For many young Indian doctors the dream of getting trained in the UK, is about to get a lot more difficult, with the new immigration rule that makes it mandatory to have a work permit. //
The new immigration rule is to be implemented from this July making it mandatory for a non-European doctor to have a work permit to train at the UK's National Health Service (NHS). The rule to obtain a work permit specifies that the employer would have to establish that the vacancy is genuine and could not be filled by a local doctor. The new rule, they claim to be implementing is to protect the local doctors.
Dr Satheesh Mathew, a consultant paediatrician with NHS, and a member of the British Association of Physicians of Indian Origin told the press that the This new rule would also adversely affect over 15,000 Indian doctors in UK who are in different stages of training or waiting to be recruited, not to mention the doctors from other countries, in addition to future doctors seeking training. This new rule will affect the only the medical profession as other fields already need a work permit to work and a students visa to train.

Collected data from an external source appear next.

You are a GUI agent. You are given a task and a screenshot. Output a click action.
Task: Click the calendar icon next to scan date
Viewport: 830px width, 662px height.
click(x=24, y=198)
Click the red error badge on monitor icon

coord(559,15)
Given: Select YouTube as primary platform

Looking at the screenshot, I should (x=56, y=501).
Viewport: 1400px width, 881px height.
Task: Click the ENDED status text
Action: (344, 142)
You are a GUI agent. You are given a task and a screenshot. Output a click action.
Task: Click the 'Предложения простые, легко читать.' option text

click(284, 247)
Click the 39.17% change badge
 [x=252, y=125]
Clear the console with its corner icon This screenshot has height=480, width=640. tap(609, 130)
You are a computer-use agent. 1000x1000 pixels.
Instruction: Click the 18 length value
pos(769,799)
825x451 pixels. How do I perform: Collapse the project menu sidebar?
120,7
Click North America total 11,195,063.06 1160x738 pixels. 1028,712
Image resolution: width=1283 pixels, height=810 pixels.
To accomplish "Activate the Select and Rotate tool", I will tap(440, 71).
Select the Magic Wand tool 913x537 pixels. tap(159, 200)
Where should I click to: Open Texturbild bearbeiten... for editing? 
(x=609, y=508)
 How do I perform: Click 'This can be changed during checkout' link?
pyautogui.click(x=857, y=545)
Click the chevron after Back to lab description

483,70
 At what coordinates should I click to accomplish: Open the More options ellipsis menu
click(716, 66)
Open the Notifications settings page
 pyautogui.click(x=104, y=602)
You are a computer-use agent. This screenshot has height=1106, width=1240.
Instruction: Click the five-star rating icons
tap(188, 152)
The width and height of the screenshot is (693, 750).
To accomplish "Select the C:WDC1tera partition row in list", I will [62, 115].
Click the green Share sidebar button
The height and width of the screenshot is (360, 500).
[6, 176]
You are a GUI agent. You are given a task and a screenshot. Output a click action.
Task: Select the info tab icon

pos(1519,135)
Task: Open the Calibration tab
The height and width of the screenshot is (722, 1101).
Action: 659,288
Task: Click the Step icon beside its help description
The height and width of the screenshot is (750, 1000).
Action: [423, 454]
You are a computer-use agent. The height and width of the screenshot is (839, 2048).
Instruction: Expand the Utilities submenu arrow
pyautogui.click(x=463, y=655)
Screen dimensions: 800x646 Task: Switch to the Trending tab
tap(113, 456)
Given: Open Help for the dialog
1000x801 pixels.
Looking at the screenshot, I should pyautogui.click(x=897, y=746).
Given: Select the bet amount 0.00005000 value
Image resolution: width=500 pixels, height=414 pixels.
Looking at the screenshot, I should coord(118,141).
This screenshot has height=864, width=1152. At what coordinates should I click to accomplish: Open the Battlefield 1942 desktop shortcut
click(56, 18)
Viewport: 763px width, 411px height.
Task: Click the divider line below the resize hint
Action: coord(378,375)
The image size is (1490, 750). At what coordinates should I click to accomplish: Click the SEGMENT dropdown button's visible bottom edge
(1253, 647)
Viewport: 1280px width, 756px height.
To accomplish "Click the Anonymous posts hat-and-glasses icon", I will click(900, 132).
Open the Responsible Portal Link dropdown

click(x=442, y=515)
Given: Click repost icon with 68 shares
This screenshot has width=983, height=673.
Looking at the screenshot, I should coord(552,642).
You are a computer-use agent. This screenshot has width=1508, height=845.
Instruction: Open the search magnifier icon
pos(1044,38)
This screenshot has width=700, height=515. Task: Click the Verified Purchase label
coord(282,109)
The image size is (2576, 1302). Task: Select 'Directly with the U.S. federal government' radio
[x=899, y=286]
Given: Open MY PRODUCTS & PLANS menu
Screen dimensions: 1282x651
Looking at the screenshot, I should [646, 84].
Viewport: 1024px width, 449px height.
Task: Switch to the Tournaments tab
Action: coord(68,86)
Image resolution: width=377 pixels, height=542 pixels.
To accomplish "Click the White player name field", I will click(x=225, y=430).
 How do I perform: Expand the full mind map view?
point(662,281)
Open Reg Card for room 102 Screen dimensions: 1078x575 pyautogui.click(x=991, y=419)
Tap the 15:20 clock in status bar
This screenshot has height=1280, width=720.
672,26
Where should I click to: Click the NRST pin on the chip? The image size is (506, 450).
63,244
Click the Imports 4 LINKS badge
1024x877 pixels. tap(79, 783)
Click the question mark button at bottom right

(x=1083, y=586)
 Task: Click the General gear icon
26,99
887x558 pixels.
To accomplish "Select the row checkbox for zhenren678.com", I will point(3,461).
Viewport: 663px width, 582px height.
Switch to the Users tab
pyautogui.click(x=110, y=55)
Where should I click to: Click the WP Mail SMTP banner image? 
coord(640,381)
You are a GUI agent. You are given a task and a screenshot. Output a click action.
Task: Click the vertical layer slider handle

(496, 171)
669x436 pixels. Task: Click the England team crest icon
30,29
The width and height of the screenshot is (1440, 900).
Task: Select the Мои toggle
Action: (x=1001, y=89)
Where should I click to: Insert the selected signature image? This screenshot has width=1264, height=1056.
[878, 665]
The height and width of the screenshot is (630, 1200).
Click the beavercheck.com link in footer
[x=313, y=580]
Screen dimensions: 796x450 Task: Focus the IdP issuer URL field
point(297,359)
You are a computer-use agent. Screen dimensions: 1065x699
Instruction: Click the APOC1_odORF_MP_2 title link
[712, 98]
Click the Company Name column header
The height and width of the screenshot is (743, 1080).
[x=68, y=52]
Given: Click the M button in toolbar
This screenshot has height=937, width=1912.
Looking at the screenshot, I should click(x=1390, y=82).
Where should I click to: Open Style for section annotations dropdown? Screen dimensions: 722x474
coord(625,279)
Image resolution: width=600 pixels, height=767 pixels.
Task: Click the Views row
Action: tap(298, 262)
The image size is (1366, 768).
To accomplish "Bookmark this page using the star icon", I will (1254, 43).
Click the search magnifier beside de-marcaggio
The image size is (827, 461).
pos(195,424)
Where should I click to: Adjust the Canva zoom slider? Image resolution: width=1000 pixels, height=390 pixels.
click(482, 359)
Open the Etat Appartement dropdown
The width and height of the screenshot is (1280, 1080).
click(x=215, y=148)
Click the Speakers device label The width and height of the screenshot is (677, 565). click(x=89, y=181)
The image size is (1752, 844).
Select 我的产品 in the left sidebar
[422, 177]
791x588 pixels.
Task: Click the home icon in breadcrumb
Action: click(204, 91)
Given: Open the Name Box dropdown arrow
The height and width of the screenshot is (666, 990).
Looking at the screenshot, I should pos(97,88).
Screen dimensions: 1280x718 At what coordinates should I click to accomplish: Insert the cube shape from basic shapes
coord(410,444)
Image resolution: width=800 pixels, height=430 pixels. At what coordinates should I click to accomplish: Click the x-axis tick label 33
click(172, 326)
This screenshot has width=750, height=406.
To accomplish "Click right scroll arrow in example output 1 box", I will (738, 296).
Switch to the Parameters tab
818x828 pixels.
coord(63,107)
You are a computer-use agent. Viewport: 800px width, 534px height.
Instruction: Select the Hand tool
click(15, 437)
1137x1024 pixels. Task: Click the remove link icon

Upset over the rule the Overseas and Indian doctors plan to hold a demonstration at the UK's Department of Health later this week. Dr Mathew is planning to lead almost about 1,000 doctors from India, Pakistan, Bangladesh and Nigeria. He said that these doctors want authorities to provide relief to doctors undergoing training or trained but unemployed in the UK. He stated that restricting the numbers taking the exam to as many jobs available in the UK could reduce the future doctors headed to the UK.
Dr Mathew disagrees with the observation of the British Medical Association's claiming that 30% of UK's doctors are unemployed. Their claim and observation is considered the factor influencing the new rule. Explaining that the new rule will affect doctors and dentists since other professions already need a work p
ermit to work and a students' visa to train in the UK, he said that doctors from India are qualified professionals, they were allowed to come earlier on a permit-free training (PFT) visa, especially as UK needed the manpower then.
Dr C.G. Nanda Kumar, consultant anaesthetist with the NHS who will also participate in the demonstration, said that a doctor who has finished a part of the training (on a PFT visa) wishes to apply for further training, which is a requirement for getting the higher exams, they will have to satisfy work permit requirements, which becomes well highly impossible in the present setting. Dr Sanjiv Malik with the Indian Medical Association said that the Indian doctors have been the backbone of the UK health structure. He felt that when over a dozen Indian hospitals are empanelled with the NHS, the idea behind the new rule affecting Indian doctors is not logical, especially since the NHS is under-staffed and has long waiting lists.
Doctors seeking training in the UK have to take the PLAB (Professional and Linguistic Board) part I & II exams, held in India and the UK respectively. The exams are held, round the year (with the exception of Christmas/New Year. The two exams cost about ￡600.